For advice that goes beyond avoidance of heavy, regular drinking, binge drinking, and smoking, both Dr Klatsky and Dr Rehm advocate individual decision-making on whether drinking (and how much) is likely to be beneficial or harmful. Dr Klatsky believes that, "Advice should combine objectivity with common sense. Each individual needs to consider his or her own risks, potential benefits, and priorities." Setting aside the issue of willingness to modify one's lifestyle to prevent outcomes, good or bad, that might not show up for decades, key factors in this decision-making include age, sex, medical history, current health status, and family risk factors.

Once you get to two or more drinks daily, however, the balance is always negative.

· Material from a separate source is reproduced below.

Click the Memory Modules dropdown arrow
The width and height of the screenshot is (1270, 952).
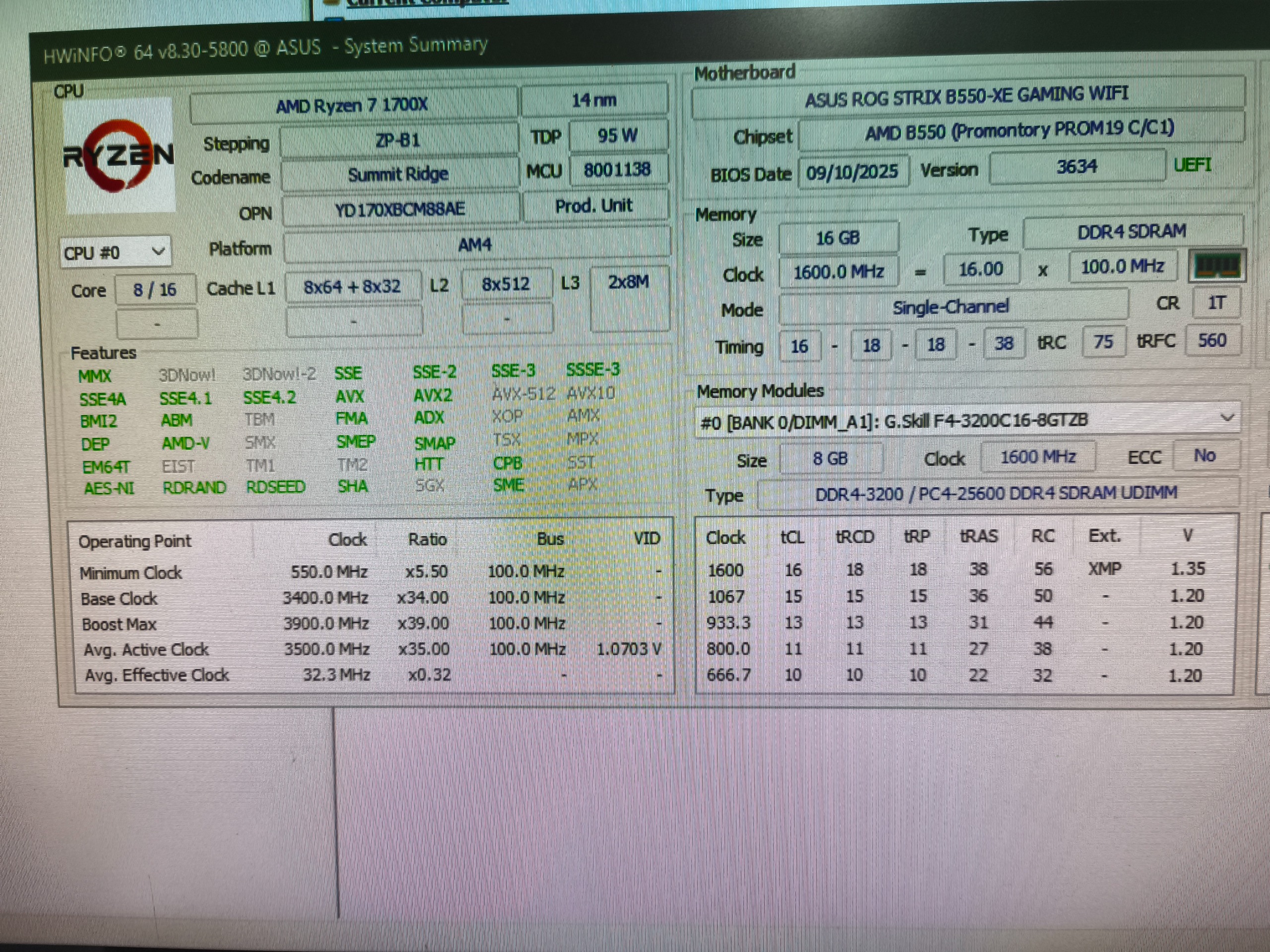[x=1227, y=418]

Dr. Rehm provides an example. "For those who consume just one alcoholic drink daily and no more, the risk will depend on whether they have a medical or family history that is more in the cardiovascular area or in the cancer (especially the alcohol-related cancers) area. If family history is strong for cancer, then even with one drink daily, the benefit is negative for alcohol. If they have a strong family history of myocardial infarction, then the benefit of daily alcohol may outweigh the risk. Once you get to two or more drinks daily, however, the balance is always negative."

Public Health Messages Silent About Alcohol-Cancer Link

Ideally, patients would consult their healthcare providers to assess the nature of personal alcohol consumption as one element of a healthy lifestyle. However, unless alcoholism is an issue, most people don't turn to healthcare providers for drinking advice. Their information comes from the world around them—mainly headlines, tweets, sound bites, and advertisements that feature happy, healthy people drinking alcohol in every imaginable setting.

Alan Blum, MD, a professor in the University of Alabama School of Medicine and director of the university's Center for the Study of Tobacco and Society, believes that organizations such as the American Cancer Society (ACS) have not sufficiently educated the public about the strong link between alcohol consumption and several common cancers. Dr Blum does not see the current ACS statement on alcohol and cancer as a sincere attempt to raise public awareness about this issue, nor does he mince words when explaining why he believes the organization has failed in this public health duty. "No doubt, ACS doesn't want to come off like a nanny or get the reputation of a prohibitionist. Nor do they want to offend the fundraising cocktail party set. Alcohol is so ingrained in society that any serious effort by the ACS to raise public awareness of the link with cancer would seem doomed to failure."

Dr Blum also views the relative silence on the alcohol-cancer link as deafening in the face of the dramatic increase in alcohol advertising on television and the internet. This culture of alcohol can strongly influence the drinking habits of college students.

"At most universities, entering college students must complete a brief computerized alcohol education module—often funded by the alcohol industry," commented Dr Blum. "The entire theme is 'responsible drinking' with scant reference to not drinking. The industry's solution to drunk driving is designated drivers."

He adds, "This may not seem to be related to cancer, but just as discouraging adolescents from taking up smoking to prevent lung and other cancers later on, discouraging the college-age population from drinking practices can lay the groundwork to prevent alcohol-related cancers down the road. What do we have to lose?"

Dr Rehm and Dr Klatsy have disclosed no relevant financial relationships.